Assigned task A: From the test-methods passage, reproduce everything from "The document does" down to "and method detail." word for word.
Assigned task B:
Using the test-methods passage, answer each question below:
(i) Which three agencies' documents are suppliers referred to for primary regulatory text and method detail?
(ii) What method code applies to total-Pb in non-metal substrate?
(iii) To what level is a hollowware vessel filled?

The document does not address the limit-derivation toxicology, the migration-test design, or the analytical-method development for any of these standards. Suppliers are referred to the underlying CPSC, FDA, and OEHHA documents for primary regulatory text and method detail.

External regulatory context (not stated by the HSN document but provided here to anchor the generic descriptions above against the federal regime they implement): the underlying operative compliance methods for total-Pb in children’s-product solid components are CPSC-CH-E1001-08 (metal substrate) and CPSC-CH-E1002-08 (non-metal substrate), with parallel SOPs for cadmium; the ceramic-tableware extractable test is the US FDA / AOAC 24-hour acetic-acid leach procedure referenced in FDA CPG Sec. 545.450 (lead in ceramics); and the phthalate compliance method is CPSC-CH-C1001-09. These specific method codes, leach-procedure details, and the FDA programme’s flatware-vs-hollowware vessel-filling protocol (acid contact on the upper food-contact surface only for flatware; vessel filled to within 6 mm of the upper rim for hollowware) are NOT stated by the HSN document; they are the established federal methods that HSN’s generic “acid digestion / spectrophotometer” and “diluted acid leach / spectrophotometer” descriptions implement when read against the surrounding federal regulatory framework.

Information shown:
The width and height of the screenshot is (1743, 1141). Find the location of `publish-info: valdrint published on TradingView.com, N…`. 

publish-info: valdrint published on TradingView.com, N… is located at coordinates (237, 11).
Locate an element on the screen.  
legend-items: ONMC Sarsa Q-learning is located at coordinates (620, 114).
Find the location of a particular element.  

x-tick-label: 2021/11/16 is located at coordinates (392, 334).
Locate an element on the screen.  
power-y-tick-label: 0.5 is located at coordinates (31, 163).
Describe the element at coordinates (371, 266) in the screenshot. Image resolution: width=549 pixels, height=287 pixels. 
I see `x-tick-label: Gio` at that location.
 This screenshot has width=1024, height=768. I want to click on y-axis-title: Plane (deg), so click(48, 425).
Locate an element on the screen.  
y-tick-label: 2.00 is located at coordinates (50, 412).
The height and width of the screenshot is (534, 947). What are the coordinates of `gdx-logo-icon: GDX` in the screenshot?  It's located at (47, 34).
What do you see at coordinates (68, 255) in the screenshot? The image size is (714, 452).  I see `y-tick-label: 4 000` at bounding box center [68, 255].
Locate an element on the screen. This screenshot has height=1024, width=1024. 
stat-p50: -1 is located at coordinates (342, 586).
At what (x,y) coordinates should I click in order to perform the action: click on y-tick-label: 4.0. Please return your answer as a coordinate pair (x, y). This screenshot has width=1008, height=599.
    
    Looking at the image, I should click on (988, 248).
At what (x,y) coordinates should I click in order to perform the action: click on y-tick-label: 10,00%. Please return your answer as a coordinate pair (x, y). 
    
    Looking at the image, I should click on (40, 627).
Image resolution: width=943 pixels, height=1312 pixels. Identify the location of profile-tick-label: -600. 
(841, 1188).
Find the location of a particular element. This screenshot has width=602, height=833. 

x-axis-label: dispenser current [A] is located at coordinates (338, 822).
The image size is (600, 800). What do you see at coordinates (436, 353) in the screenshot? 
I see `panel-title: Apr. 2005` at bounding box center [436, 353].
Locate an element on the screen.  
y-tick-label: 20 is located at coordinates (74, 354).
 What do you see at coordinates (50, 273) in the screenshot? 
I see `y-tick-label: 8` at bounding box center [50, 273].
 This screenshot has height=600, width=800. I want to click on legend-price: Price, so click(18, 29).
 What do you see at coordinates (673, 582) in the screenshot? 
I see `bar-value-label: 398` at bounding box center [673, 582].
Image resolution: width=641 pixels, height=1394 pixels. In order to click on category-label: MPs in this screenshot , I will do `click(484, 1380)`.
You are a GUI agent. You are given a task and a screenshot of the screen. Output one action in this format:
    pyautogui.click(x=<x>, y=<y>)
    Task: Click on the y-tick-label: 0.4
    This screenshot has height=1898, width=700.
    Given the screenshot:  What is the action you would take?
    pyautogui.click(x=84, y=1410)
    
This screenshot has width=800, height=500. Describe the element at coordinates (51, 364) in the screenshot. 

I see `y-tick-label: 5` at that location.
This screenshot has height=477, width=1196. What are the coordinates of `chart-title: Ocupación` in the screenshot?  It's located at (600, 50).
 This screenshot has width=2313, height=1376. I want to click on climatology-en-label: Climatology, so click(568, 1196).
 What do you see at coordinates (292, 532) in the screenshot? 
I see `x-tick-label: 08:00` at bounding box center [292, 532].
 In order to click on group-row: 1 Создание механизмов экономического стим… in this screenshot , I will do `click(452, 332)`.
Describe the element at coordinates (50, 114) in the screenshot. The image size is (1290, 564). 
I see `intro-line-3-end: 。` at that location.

Your response A:
The document does not address the limit-derivation toxicology, the migration-test design, or the analytical-method development for any of these standards. Suppliers are referred to the underlying CPSC, FDA, and OEHHA documents for primary regulatory text and method detail.

Your response B:
(i) CPSC, FDA, and OEHHA
(ii) CPSC-CH-E1002-08
(iii) To within 6 mm of the upper rim